2. The method of claim 1, where: the conformal film comprises a
silicon nitride film, and the forming at least one film comprises
using one of a low pressure chemical vapor deposition process to
form the conformal film or an atomic layer deposition process to
form the conformal film.
3. The method of claim 1, where the conformal film has a thickness
ranging from about 100 angstroms to about 700 angstroms.
4. The method of claim 1, where: the forming at least one film
further includes forming a second film over the conformal film, and
the second film comprises a silicon nitride film formed using a
plasma enhanced chemical vapor deposition process.
5. The method of claim 1, further comprising: forming a first
spacer and a second spacer adjacent to the first dielectric layer,
the floating gate, the second dielectric layer, and the control
gate, where the forming at least one film further comprises:
forming a second film over the surface of the control gate, a
surface of the first spacer, a surface of the second spacer, and a
surface of the substrate, and forming the conformal film over the
second film.
6-20. (canceled)
21. The method of claim 1, where the conformal film fills gaps and
crevices along the first dielectric layer, the floating gate, and
the control gate, and where the conformal film fills the gaps and
the crevices to improve memory cell data retention of the memory
device.
22. The method of claim 21, where forming the at least one film
includes: forming a non-conformal film over the conformal film, the
non-conformal film having a non-uniform thickness, and the
conformal film having a substantially uniform thickness.
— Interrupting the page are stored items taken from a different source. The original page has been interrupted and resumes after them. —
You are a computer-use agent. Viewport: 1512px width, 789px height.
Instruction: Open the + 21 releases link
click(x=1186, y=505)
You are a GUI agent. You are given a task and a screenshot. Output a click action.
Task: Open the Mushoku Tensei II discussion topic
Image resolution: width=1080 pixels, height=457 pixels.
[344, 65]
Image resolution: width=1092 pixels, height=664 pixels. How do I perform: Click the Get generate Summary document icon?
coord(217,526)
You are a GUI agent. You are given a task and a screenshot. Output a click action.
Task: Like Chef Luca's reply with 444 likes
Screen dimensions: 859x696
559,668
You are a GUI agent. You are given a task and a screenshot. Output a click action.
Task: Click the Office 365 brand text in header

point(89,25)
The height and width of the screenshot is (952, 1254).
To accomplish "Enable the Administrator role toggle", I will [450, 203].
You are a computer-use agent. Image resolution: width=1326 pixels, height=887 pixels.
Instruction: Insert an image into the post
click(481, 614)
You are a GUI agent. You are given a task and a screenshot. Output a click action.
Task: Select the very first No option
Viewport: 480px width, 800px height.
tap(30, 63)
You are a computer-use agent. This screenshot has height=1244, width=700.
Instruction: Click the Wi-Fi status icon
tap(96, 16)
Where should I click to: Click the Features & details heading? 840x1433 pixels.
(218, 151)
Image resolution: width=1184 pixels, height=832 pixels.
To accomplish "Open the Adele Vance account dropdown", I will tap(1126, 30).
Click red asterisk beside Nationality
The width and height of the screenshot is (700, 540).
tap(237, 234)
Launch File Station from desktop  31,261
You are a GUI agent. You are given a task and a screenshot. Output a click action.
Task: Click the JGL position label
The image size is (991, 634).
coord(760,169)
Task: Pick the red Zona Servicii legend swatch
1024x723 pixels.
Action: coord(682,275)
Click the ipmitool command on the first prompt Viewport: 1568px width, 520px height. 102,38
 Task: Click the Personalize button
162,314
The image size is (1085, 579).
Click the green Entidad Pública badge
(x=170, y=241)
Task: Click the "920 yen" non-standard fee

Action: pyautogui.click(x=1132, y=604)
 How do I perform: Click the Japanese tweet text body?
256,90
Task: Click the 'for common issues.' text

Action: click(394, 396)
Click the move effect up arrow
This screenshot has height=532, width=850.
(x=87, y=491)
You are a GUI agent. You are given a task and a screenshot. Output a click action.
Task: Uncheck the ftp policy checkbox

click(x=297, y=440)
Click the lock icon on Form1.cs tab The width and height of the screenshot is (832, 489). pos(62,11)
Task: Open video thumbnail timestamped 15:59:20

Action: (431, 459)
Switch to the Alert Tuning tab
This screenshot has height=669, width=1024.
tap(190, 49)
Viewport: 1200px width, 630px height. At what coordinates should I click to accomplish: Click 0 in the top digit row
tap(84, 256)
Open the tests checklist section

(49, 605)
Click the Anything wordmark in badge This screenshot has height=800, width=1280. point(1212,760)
23. A method comprising: forming a memory cell on a substrate of a
memory device; forming a conformal silicon nitride film over the
memory cell, the conformal silicon nitride film having a
substantially uniform thickness, the conformal silicon nitride film
contacting a portion of the substrate, the conformal silicon
nitride film filling gaps and crevices along the memory cell and
interfaces associated with a first spacer and a second spacer that
are formed on opposite sides of the memory cell, and the conformal
silicon nitride film filling the gaps and the crevices to improve
memory cell data retention of the memory device; and forming a
non-conformal silicon nitride film on the conformal silicon nitride
film, the non-conformal silicon nitride film having a non-uniform
thickness, and a portion of the non-conformal silicon nitride film
formed over a top surface of the memory cell being thicker than
another portion of the non-conformal silicon nitride film formed
adjacent the first spacer and the second spacer.
24. The method of claim 23, where forming the conformal silicon
nitride film includes: depositing the conformal silicon nitride
film using a low pressure chemical vapor deposition (LPCVD) process
or using an atomic layer deposition (ALD) process.
25. The method of claim 23, where forming the non-conformal silicon
nitride film includes: depositing the non-conformal silicon nitride
film over the conformal silicon nitride film using a plasma
enhanced chemical vapor deposition (PECVD) process.
26. The method of claim 23, where the non-conformal silicon nitride
film extends over a source region and a drain region of the
substrate.
27. The method of claim 23, further comprising: forming the first
spacer and the second spacer on the opposite sides of the memory
cell, where forming the conformal silicon nitride film includes:
forming the conformal silicon nitride film over the first spacer
and the second spacer.
28. The method of claim 23, where a thickness of the conformal
silicon nitride film ranges from about 100 angstroms to about 700
angstroms.
29. The method of claim 23, where a thickness of the conformal
silicon nitride film combined with a thickness of the non-conformal
silicon nitride film ranges from about 100 angstroms to about 1000
angstroms.
30. A method comprising: forming a conformal silicon nitride film
over a memory cell formed on a substrate of a memory device, the
conformal silicon nitride film having a substantially uniform
thickness, the conformal silicon nitride film contacting a portion
of the substrate, the conformal silicon nitride film filling gaps
and crevices along the memory cell, and the conformal silicon
nitride film filling the gaps and the crevices to improve memory
cell data retention of the memory device; and forming a
non-conformal silicon nitride film on the conformal first silicon
nitride film, the non-conformal silicon nitride film having a
non-uniform thickness, and a portion of the non-conformal silicon
nitride film formed over a top surface of the memory cell being
thicker than another portion of the non-conformal silicon nitride
film.
31. The method of claim 30, further comprising: forming a first
spacer and a second spacer on the opposite sides of the memory
cell, where forming the conformal silicon nitride film includes:
forming the conformal silicon nitride film over the first spacer
and the second spacer.
32. The method of claim 30, where a thickness of the conformal
silicon nitride film ranges from about 100 angstroms to about 700
angstroms.
33. The method of claim 30, where a thickness of the conformal
silicon nitride film combined with a thickness of the non-conformal
silicon nitride film ranges from about 100 angstroms to about 1000
angstroms.
34. The method of claim 30, where forming the conformal silicon
nitride film includes: depositing the conformal silicon nitride
film using a low pressure chemical vapor deposition (LPCVD) process
or using an atomic layer deposition (ALD) process.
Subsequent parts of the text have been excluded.